Stated problem: Identify every line in the records below that contains the word "perform", and copy each of those lines.

Supplied material:
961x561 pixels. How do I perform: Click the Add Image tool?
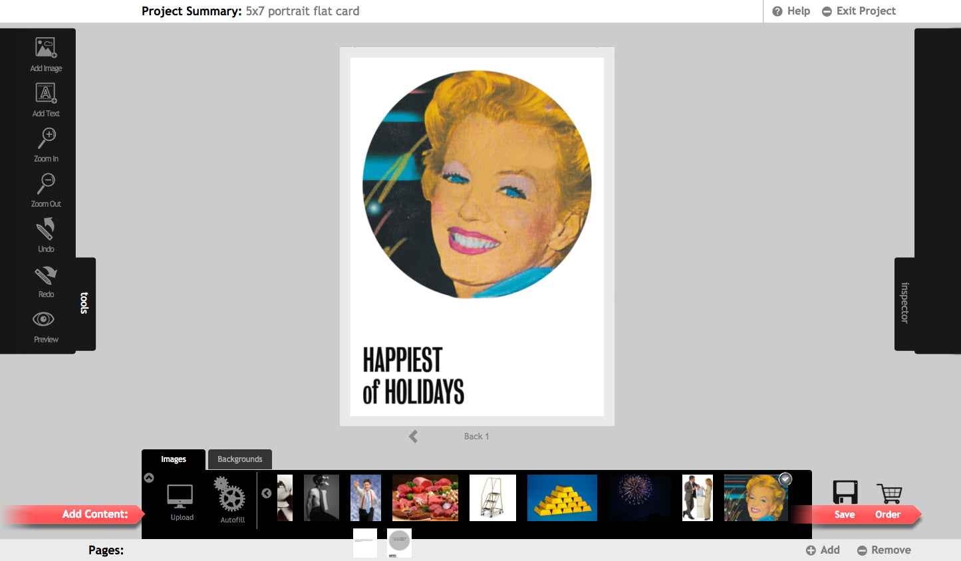(46, 55)
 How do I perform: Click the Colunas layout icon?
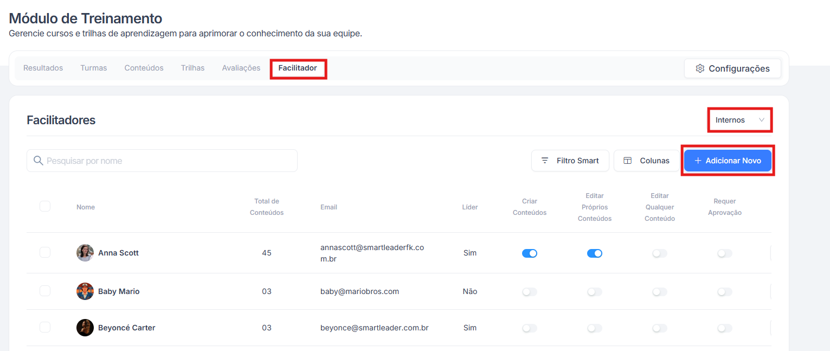click(628, 161)
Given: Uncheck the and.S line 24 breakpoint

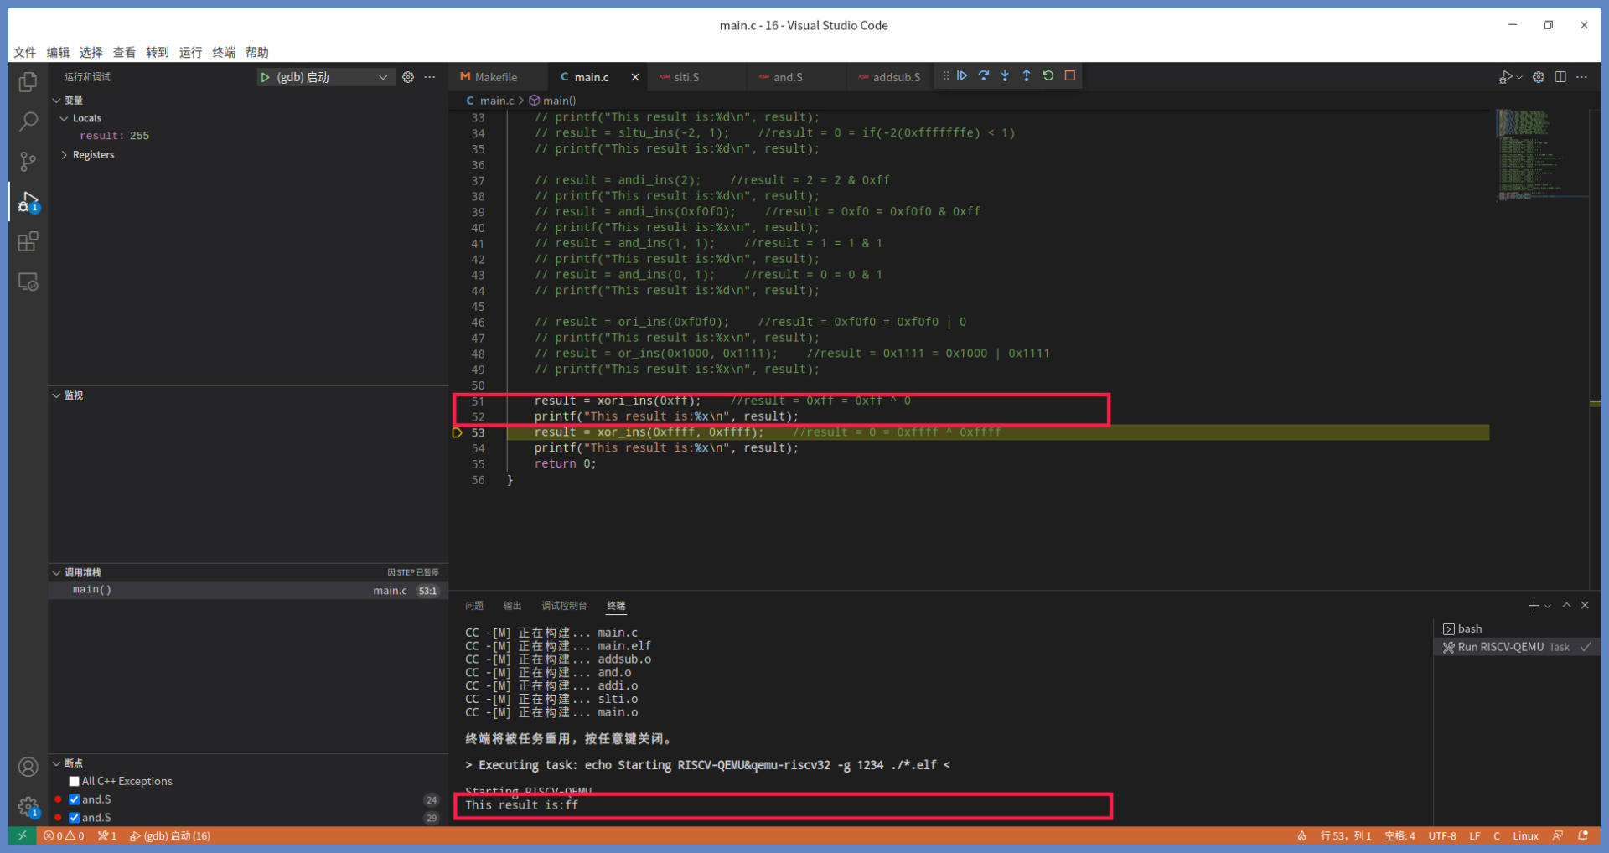Looking at the screenshot, I should [75, 799].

Task response:
961x561 pixels. How do I perform: Click the Add Image tool?
 How do I perform: Click the Colunas layout icon?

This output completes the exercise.